Editorial
Les économistes face aux écologistes
Ces derniers mois, le débat énergétique/environnemental a reçu un grand coup de fouet. Deux événements ont fait la une de l'actualité pendant longtemps: un film alarmant mais ô combien porteur d'effets sur les conséquences apocalyptiques de notre consommation énergétique sans cesse croissante – intitulé An inconvenient truth – produit par l'ancien vice-président américain Al Gore et un rapport économique publié par le responsable du Government Economic Service britannique, Sir Nicholas Stern, traitant du même sujet. Ce rapport stipule preuve à l'appui qu'il n'en coûtera au monde 'que' 1% du Produit National Brut commun par an pour éviter les conséquences les plus néfastes du changement climatique. Si nous ne faisons rien, toujours selon Sir Nicholas Stern, la note sera beaucoup plus salée (20% du PNB). Les pays en voie de développement seront les dupes de l'affaire.
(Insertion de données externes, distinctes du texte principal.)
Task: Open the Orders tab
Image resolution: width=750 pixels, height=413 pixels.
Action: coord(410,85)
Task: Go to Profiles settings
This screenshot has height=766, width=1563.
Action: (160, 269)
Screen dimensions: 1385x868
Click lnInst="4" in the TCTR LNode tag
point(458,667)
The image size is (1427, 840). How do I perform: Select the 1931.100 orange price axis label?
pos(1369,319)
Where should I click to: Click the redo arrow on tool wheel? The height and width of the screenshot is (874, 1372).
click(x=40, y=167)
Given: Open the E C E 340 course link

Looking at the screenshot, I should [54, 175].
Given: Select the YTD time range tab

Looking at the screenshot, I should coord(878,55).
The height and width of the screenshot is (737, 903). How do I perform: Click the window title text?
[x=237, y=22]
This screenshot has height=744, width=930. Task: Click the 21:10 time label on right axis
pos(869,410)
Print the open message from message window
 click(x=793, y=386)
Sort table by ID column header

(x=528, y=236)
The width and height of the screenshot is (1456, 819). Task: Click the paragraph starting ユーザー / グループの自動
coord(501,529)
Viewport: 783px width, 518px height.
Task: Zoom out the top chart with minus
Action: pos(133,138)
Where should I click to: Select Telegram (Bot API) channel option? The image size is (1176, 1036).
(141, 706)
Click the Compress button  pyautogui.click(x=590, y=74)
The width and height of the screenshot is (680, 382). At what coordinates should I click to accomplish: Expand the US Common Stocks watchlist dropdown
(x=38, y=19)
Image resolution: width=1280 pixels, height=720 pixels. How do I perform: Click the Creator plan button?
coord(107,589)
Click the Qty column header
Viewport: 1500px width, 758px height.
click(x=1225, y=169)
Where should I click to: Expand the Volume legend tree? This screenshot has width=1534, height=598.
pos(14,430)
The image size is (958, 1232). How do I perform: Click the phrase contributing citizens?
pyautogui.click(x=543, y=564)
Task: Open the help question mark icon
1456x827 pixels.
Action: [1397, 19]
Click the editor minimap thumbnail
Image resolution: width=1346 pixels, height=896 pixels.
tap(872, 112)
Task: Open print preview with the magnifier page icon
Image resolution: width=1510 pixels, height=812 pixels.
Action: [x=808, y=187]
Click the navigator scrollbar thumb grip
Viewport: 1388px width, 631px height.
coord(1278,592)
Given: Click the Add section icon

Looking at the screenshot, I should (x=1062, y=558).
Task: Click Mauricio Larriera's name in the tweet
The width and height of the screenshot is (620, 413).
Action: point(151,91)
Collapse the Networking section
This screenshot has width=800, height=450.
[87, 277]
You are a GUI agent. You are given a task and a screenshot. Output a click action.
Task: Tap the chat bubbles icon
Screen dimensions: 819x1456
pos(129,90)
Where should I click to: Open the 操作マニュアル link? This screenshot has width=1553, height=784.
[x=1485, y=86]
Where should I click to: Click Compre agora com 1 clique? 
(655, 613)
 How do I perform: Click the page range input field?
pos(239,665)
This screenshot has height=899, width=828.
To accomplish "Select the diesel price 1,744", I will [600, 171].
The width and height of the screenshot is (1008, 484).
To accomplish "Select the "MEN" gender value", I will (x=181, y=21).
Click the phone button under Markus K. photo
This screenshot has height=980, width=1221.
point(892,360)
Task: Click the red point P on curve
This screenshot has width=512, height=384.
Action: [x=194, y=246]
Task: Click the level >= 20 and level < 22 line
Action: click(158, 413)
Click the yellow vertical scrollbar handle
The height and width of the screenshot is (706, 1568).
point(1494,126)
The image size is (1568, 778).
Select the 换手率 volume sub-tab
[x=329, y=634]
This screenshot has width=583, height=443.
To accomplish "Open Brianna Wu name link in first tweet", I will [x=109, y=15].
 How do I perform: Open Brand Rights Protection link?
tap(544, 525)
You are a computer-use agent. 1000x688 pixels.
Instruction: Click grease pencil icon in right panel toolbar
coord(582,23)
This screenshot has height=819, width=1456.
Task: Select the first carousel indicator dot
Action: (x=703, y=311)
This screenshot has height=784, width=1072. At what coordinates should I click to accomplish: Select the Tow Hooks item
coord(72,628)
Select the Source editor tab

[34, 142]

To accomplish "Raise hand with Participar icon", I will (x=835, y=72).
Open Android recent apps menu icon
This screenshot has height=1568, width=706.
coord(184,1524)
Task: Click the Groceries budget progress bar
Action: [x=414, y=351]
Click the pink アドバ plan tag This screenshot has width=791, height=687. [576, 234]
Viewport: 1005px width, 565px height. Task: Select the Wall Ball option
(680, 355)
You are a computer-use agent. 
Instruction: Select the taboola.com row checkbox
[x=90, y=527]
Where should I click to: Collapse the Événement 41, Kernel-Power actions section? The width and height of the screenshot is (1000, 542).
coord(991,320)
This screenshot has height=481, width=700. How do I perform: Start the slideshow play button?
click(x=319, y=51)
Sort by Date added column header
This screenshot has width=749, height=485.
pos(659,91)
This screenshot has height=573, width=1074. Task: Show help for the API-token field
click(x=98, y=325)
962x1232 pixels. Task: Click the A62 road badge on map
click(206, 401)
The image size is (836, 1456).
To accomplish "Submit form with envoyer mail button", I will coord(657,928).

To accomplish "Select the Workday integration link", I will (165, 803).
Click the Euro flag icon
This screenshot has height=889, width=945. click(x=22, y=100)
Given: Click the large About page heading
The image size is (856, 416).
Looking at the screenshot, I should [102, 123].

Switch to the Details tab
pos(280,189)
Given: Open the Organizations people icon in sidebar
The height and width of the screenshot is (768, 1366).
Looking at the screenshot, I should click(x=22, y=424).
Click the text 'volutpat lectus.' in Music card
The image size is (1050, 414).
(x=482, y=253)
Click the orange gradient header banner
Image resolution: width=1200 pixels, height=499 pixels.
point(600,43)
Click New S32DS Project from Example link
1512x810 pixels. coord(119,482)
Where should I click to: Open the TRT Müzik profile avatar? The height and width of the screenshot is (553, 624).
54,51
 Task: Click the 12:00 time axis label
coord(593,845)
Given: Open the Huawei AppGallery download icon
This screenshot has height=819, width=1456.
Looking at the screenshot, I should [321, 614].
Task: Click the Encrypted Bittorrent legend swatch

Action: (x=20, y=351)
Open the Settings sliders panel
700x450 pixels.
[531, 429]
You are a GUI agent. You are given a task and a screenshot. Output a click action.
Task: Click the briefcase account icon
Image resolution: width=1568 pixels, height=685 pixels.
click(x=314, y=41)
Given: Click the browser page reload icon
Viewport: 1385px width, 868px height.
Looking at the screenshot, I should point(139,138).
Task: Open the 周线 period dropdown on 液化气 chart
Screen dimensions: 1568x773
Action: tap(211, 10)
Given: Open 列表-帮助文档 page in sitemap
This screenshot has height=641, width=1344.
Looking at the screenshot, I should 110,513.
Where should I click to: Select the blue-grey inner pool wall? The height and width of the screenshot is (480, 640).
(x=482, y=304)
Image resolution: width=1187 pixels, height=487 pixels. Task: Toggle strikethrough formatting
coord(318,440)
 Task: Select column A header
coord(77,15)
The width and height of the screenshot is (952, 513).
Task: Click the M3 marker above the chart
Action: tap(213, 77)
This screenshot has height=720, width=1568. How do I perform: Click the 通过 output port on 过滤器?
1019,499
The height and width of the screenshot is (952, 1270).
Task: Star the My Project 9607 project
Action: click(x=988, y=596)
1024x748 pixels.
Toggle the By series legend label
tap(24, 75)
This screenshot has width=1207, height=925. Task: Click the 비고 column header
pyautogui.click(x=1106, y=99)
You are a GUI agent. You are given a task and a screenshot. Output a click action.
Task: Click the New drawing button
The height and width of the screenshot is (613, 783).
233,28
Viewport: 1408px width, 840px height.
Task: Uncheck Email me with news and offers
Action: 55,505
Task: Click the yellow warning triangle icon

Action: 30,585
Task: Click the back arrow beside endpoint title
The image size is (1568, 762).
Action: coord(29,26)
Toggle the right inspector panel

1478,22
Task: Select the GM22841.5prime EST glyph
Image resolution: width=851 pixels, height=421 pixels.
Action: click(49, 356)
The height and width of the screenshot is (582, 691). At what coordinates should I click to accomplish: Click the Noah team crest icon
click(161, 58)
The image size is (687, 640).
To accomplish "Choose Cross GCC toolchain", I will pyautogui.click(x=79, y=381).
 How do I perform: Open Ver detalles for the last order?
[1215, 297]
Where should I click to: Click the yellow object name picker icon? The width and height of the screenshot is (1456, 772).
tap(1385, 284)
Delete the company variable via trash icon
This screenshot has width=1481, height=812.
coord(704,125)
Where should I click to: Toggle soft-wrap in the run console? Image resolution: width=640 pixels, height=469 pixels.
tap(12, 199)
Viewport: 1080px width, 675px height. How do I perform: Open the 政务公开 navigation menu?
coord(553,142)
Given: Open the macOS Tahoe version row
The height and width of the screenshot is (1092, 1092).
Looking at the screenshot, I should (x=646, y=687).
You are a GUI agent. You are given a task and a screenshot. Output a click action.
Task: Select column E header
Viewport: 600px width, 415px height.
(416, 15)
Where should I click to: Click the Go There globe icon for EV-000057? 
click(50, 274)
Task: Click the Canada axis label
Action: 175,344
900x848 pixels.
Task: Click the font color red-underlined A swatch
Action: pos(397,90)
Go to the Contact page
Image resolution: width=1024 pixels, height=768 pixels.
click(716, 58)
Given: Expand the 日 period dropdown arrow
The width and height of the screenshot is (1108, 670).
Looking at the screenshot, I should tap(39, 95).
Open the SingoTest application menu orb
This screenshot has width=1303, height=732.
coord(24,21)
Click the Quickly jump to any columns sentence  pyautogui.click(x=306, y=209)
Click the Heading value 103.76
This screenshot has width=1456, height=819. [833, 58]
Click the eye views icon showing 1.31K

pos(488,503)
Les films et rapports se réalisent plus rapidement que des accords internationaux nécessaires pour aborder le problème climatique de façon efficace et responsable. Car un pourcent du PNB semble bon marché et simple, mais en réalité, la discussion tournera bien entendu autour de la répartition des coûts. Il s'agit de politique et non d'arithmétique. Le côté récalcitrant de la politique a été démontré une fois de plus en novembre lorsque les Etats membres des NU se sont réunis dans la capitale kenyane de Nairobi pour tenter de conclure des accords relatifs à de nouvelles mesures pour réduire les émissions. Le traité de Kyoto se termine en 2012 et en vue de l'augmentation mondiale de la demande énergétique et, de façon complémentaire, de l'émission de CO2, il est clair qu'une percée doit être forcée. Personne ne doute du fait que chaque pays doit y mettre du sien, donc y compris les États-Unis, les plus grands consommateurs actuels, et la Chine et l'Inde, les futurs plus grands consommateurs. Les délégués ne sont toutefois pas parvenus à s'entendre au Kenya. Il n'existe en fin de compte – abstraction faite de la prise de conscience générale de la nécessité d'une réduction drastique des émissions – pas l'ombre d'un début d'accord.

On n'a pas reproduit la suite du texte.